Directions for this task:
Output all of the records exactly as written.

Record set:
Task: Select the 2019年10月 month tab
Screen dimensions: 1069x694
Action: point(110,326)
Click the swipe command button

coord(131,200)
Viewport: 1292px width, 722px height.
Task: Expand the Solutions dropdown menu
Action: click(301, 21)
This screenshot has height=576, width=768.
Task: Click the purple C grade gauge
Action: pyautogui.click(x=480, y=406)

Task output:
Task: Select the 2019年10月 month tab
Screen dimensions: 1069x694
Action: point(110,326)
Click the swipe command button

coord(131,200)
Viewport: 1292px width, 722px height.
Task: Expand the Solutions dropdown menu
Action: click(301, 21)
This screenshot has height=576, width=768.
Task: Click the purple C grade gauge
Action: pyautogui.click(x=480, y=406)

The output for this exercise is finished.